With a new De Profundis album on the way and many other new musical projects on the horizon I wanted to see what exactly runs through his mind during the recording process, furthermore, what his overall approach to it is. “Because I’m playing fretless, I like to have a guide guitar track laid down for me to record to, mainly for pitching. But I like to just hit that groove and record with the drums, so I always make sure the kick and snare are the loudest things I can hear. I’m always listening for subtleties in the drums and I know in the recording process Nick (our drummer) will often come up with original fills, which I’m sometimes keen on going back in and overdubbing with a bass fill to give it more power and presence.
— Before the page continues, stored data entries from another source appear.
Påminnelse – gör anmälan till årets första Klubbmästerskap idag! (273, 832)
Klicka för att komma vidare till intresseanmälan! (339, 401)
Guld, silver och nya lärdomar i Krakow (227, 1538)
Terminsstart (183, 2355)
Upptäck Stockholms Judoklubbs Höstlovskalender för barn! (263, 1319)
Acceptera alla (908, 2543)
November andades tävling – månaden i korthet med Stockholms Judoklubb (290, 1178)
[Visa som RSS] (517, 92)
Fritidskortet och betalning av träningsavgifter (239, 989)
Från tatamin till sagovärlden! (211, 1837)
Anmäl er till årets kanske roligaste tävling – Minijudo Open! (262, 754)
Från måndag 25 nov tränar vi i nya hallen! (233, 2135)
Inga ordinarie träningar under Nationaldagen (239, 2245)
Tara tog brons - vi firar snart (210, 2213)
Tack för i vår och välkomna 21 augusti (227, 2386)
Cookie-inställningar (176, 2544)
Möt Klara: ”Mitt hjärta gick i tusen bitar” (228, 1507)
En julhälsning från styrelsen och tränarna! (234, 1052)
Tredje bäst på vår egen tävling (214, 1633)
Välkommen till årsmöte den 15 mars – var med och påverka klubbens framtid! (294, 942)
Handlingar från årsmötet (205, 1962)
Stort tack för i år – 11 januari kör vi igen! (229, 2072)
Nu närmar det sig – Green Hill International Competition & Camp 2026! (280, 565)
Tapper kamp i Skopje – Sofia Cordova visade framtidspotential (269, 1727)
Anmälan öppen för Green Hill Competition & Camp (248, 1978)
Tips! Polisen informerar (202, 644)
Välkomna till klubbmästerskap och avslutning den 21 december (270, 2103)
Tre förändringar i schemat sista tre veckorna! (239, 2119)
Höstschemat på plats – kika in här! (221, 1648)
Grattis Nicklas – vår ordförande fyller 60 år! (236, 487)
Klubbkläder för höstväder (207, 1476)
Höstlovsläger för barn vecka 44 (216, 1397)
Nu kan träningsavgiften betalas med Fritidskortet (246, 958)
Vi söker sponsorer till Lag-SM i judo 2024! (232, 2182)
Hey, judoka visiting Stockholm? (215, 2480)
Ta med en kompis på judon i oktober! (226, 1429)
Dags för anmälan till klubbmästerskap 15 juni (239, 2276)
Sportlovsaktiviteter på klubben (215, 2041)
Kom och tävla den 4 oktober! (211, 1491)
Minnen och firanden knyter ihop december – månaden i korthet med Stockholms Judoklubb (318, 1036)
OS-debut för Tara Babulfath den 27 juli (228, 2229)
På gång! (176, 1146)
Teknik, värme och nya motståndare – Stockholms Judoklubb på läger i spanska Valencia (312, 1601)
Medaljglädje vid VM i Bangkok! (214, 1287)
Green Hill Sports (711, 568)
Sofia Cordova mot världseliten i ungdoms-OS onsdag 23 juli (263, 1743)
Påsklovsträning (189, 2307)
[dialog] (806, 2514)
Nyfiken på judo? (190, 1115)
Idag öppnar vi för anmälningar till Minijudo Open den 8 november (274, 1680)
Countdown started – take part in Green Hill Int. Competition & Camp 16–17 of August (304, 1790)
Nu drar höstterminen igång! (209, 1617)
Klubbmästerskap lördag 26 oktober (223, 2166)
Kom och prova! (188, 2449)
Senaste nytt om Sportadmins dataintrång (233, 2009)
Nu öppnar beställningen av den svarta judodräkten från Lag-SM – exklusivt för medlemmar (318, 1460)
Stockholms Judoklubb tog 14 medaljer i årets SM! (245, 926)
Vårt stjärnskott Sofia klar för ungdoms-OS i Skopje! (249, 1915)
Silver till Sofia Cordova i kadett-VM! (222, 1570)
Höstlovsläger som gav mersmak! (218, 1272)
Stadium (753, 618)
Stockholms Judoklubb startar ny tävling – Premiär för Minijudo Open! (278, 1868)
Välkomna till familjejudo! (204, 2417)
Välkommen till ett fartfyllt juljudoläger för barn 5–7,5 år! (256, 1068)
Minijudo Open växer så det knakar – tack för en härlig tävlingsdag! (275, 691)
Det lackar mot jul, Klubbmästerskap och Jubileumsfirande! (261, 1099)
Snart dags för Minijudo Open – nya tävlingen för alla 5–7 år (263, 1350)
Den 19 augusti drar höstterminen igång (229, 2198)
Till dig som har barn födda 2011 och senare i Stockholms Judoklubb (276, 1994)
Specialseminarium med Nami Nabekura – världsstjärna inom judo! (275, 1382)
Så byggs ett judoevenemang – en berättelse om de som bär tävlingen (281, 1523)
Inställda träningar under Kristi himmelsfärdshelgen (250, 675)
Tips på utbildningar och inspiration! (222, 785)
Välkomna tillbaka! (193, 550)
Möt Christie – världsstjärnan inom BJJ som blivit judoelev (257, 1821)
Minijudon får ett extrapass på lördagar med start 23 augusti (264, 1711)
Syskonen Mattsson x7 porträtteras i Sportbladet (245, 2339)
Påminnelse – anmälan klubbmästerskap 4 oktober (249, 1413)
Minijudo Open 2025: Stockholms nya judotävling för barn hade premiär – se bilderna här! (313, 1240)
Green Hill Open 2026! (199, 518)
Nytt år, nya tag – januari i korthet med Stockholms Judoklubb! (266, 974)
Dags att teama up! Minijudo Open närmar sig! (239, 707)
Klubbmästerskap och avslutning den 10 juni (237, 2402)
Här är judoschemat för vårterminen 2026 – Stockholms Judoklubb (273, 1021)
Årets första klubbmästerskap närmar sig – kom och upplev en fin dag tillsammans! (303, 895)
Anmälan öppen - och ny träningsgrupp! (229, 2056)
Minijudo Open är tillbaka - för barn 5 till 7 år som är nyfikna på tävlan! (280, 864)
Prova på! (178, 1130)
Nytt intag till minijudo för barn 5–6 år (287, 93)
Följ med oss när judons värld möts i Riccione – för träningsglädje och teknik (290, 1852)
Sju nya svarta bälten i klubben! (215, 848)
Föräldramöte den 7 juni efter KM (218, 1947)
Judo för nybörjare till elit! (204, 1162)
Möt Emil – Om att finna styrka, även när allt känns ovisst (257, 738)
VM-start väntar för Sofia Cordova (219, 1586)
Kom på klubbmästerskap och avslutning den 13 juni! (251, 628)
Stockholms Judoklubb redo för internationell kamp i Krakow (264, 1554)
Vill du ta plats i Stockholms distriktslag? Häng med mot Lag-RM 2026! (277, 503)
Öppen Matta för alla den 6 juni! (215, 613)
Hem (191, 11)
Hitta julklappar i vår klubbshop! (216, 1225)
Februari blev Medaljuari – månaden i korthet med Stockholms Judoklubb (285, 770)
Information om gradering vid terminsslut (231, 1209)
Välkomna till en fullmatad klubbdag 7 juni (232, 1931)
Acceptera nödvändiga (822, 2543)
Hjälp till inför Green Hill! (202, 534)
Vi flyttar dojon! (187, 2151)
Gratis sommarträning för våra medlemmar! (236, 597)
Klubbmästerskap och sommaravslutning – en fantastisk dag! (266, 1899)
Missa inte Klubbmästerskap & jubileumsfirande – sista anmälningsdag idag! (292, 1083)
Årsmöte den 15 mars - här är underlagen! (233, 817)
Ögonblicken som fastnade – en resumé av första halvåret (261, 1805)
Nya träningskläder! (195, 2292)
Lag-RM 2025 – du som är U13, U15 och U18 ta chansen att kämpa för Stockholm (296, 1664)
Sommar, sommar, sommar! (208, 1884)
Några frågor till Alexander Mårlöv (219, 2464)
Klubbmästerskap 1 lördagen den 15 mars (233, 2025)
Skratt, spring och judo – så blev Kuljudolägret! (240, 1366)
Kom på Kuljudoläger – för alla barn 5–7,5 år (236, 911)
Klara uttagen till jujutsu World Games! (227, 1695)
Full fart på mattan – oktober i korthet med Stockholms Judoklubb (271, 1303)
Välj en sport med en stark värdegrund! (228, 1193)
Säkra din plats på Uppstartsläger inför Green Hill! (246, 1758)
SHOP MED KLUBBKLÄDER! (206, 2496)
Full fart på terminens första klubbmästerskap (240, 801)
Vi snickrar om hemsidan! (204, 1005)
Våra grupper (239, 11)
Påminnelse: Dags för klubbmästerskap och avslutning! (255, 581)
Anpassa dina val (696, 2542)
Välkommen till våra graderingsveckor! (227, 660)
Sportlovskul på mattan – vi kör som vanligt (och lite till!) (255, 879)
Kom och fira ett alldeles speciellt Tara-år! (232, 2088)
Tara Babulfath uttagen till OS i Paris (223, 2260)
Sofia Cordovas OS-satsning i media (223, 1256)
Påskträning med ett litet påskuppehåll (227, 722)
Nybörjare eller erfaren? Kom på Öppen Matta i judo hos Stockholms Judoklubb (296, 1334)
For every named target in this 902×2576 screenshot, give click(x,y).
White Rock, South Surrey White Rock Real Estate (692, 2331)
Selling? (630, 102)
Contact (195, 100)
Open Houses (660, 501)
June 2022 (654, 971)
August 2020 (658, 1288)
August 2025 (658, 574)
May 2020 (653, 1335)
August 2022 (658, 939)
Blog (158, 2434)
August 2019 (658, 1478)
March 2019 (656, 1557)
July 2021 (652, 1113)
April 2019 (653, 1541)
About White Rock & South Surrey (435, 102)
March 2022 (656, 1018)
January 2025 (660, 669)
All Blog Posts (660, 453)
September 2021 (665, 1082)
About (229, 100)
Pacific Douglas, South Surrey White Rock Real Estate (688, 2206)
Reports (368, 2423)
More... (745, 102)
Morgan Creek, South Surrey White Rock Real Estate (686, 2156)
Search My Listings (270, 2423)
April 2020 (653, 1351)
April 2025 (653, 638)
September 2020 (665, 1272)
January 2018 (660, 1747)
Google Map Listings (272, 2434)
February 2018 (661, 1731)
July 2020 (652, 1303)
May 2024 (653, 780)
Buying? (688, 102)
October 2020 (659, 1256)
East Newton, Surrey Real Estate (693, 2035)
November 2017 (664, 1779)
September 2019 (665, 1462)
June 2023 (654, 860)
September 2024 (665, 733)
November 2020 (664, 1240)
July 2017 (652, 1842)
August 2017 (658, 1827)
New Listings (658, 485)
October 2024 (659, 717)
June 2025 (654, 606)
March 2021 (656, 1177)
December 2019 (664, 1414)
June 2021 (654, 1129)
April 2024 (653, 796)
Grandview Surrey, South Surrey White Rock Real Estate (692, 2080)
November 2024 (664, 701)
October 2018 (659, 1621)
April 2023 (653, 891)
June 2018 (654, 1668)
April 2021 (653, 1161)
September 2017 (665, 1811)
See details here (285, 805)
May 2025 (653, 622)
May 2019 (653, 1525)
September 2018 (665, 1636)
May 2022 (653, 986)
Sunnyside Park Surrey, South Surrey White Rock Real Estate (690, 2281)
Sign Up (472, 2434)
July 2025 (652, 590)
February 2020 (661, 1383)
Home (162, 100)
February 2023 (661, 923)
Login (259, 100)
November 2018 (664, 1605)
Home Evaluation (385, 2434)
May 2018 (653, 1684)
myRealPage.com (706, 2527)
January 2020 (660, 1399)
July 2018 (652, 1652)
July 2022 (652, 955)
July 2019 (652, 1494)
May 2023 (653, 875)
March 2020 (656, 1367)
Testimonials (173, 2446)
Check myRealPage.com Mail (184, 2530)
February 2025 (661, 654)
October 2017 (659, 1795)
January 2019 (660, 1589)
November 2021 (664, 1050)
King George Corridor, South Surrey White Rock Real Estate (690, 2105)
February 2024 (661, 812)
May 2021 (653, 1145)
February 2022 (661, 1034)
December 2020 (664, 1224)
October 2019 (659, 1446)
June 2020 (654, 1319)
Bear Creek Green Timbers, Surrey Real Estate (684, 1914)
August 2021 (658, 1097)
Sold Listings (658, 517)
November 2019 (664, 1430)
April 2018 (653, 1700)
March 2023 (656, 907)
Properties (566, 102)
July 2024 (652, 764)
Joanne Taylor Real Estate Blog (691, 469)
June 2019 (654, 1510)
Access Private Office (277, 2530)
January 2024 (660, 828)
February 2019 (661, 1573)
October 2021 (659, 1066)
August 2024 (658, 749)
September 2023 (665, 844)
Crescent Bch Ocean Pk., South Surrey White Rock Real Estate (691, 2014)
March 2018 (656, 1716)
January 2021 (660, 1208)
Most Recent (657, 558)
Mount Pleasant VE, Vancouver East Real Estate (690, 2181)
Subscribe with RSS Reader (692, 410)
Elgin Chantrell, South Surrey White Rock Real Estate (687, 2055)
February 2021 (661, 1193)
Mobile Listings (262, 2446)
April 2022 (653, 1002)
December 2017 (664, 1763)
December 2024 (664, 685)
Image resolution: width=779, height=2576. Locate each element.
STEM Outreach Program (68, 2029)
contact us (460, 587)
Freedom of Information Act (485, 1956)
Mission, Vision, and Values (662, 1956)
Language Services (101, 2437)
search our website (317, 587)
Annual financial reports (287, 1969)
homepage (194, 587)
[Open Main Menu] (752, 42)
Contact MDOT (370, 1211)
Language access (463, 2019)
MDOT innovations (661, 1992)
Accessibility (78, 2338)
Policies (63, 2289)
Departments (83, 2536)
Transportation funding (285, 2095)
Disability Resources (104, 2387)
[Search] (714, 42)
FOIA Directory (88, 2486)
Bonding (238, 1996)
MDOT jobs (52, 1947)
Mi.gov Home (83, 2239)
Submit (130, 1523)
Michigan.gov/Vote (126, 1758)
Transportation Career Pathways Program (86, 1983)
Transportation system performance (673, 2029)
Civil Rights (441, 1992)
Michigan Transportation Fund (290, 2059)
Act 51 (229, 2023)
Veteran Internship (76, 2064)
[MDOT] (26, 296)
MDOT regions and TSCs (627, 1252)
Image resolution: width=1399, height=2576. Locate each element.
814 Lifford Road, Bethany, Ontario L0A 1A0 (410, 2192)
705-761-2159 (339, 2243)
I try to go into the studio with about 90% certainty about what I’m going to play, because the studio itself often inspires new ideas in me or drummers, so it gives space to adapt to any changes as they happen. The songs will be fully written, but I like the space to improvise some icing on the cake! I generally have a completely flat sound when I record and play, which I find helps my fretless really cut through in the mix and gives me much more control over the subtleties of the notes. My concept is that I want my bass to sound how it does unplugged – but louder! I like to let my hands shape the tone. Obviously afterwards, the bass will be mixed to find a good space among the other instruments, but I don’t like it to sound too far away from the originally recorded sound”
As our interview came to a close I saw fit to find out something about Arran that most people probably don’t know. Something per say aside from his bass playing that makes Arran McSporran the person that he is and what we hear from him through his music. That being said Arran left me with this “I did martial arts when I was younger, but was never interested in the competitive element, as I was more attracted in pushing myself to do what I had previously found impossible. Some time later I realized that the discipline I had gained from practicing the same exercise, for many hours a day, had transferred across to my bass practicing, which I found very interesting. I am also an autodidact and am always trying to discover more information about historical, philosophic and scientific topics that interest me.”
McSporran continues to forge his own style and voice on the bass guitar, even beyond those before him. With an ear for phrasing and sensitivity, and bass lines often riddled with a theoretical jazz influence, McSporran continues to carry the spirit of virtuosic and sometimes even experimental progressive rock on his shoulders and there is nothing that can be done to stop him. Then again why would we want to?